Le droit peut se définir comme un ensemble de règles régissant la vie en société et sanctionné par la puissance publique. Etant aussi bien oral qu’écrit en France, avec une prédominance historique pour l’écrit, le droit entretient une relation intrinsèque avec les mots et donc le langage. C’est grâce à la langue que les modes de pensées, les valeurs et surtout les règles nationales édictées sont mis en exergue et connus comme données culturelles identifiables. Il faut rappeler que le langage en lui même est l’ensemble du vocabulaire et des phrases formant le discours écrit comme oral et qui appartient à un pays comme à un domaine précis (ex : droit, mathématique...).

La question est de savoir si cette relation entre le droit et la langue suffit à prétendre à l’existence d’un langage juridique propre, apte à catégoriser le droit d’un point de vue linguistique et terminologique. Et s’il existe un langage juridique, d’où vient-il ?

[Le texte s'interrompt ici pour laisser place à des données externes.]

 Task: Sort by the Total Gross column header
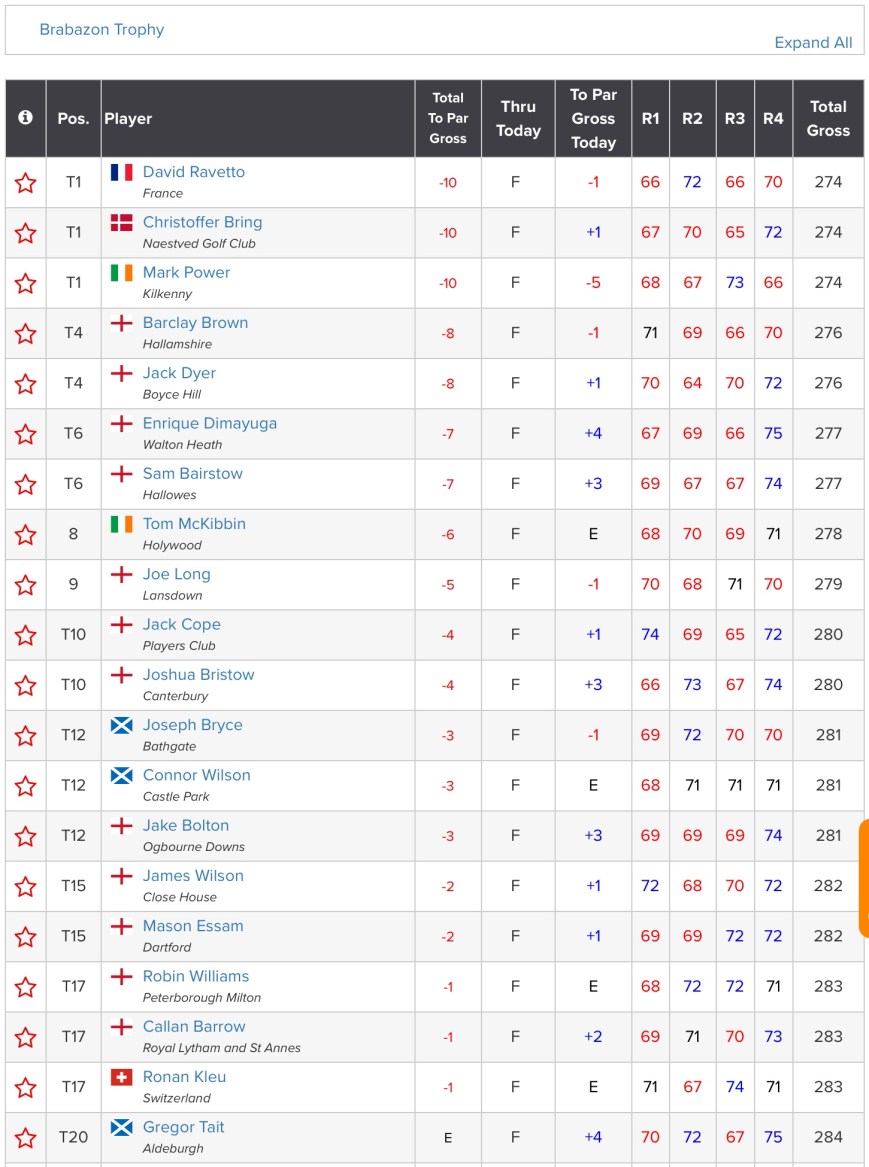tap(828, 118)
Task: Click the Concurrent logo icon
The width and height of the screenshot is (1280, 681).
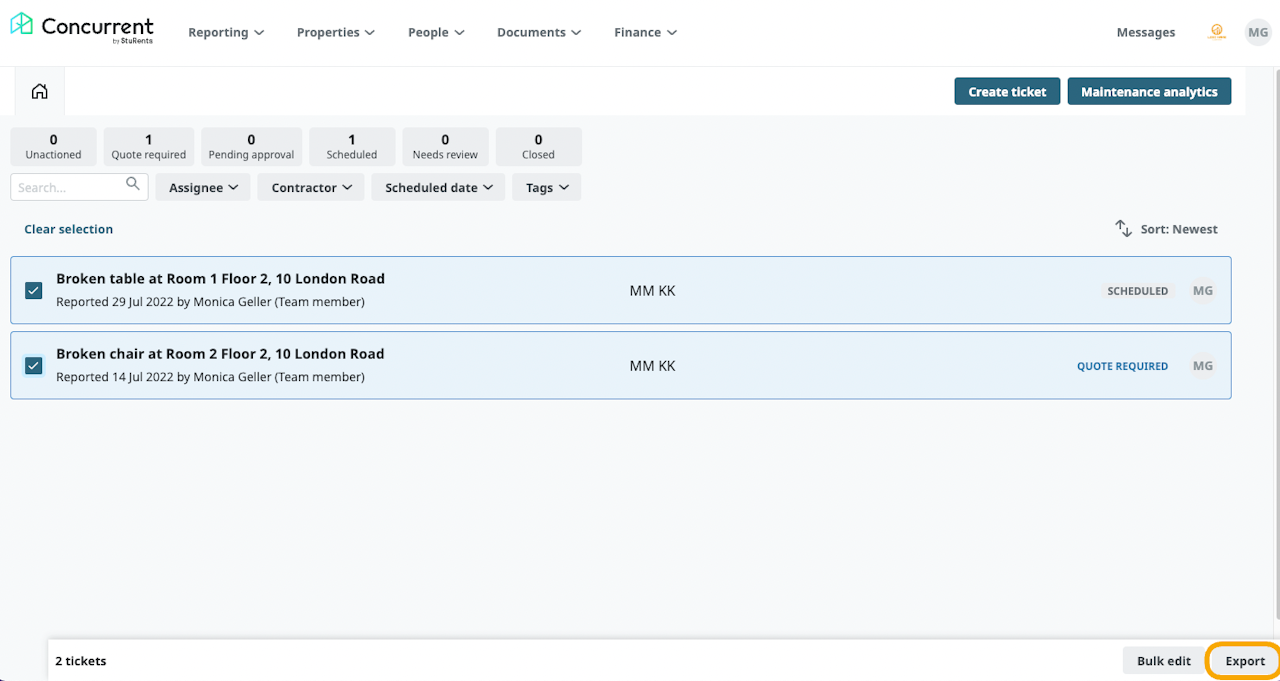Action: [x=21, y=24]
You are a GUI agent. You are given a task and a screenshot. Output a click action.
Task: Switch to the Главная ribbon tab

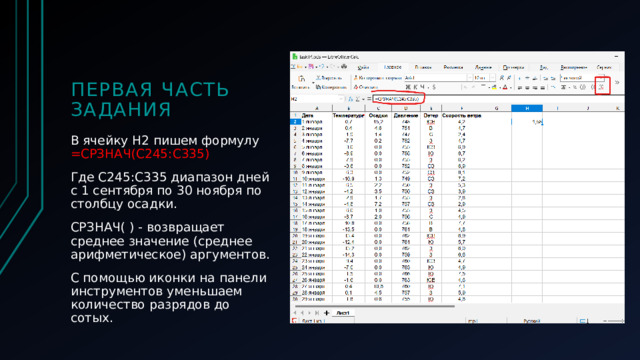click(x=393, y=67)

S’interroger sur l’existence d’un langage du droit est fondamental tant du point de vue de l’interprétation et de l’application du droit que de la traduction de celui-ci. Car chaque terme est porteur de sens et a des conséquences sur le système juridique national.

Pour connaître de l’existence réelle du langage juridique, il sera donc abordé sa relation avec le langage courant avant de s’intéresser à son champ d’exercice dans le système juridique français.

Linguistique juridique et langage courant

Pour communiquer les actes du système juridique, le droit français, comme tout autre droit de part le monde, utilise tout un ensemble de mots qui forme le langage. Certains auteurs préfèrent parler à première vue de vocabulaire juridique (F. Houbert). Car pour eux, c’est le vocabulaire juridique qui renvoie au langage du droit français appelé linguistique juridique. La question est de savoir d’où est tiré cette linguistique juridique. Cette dernière est-elle similaire au langage courant ?

Parce que le droit énumère des règles applicables à tout individu, il paraîtrait normal que les termes utilisés soient compréhensibles par tous et donc issus et similaires au langage courant. Toutefois, la réalité est différente. Si certains termes peuvent sembler familiers à tout un chacun, d’autres restent obscurs. Ceci tient à la relation entre le langage utilisé dans le système juridique et le langage courant. Pour des auteurs comme Wroblewsky, le langage courant n’étant pas assez précis pour définir les règles de conduite à suivre, un langage spécifique, dérivé du langage courant, a dû être mis en place pour permettre aux normes juridiques de s’appliquer et ainsi être suivies.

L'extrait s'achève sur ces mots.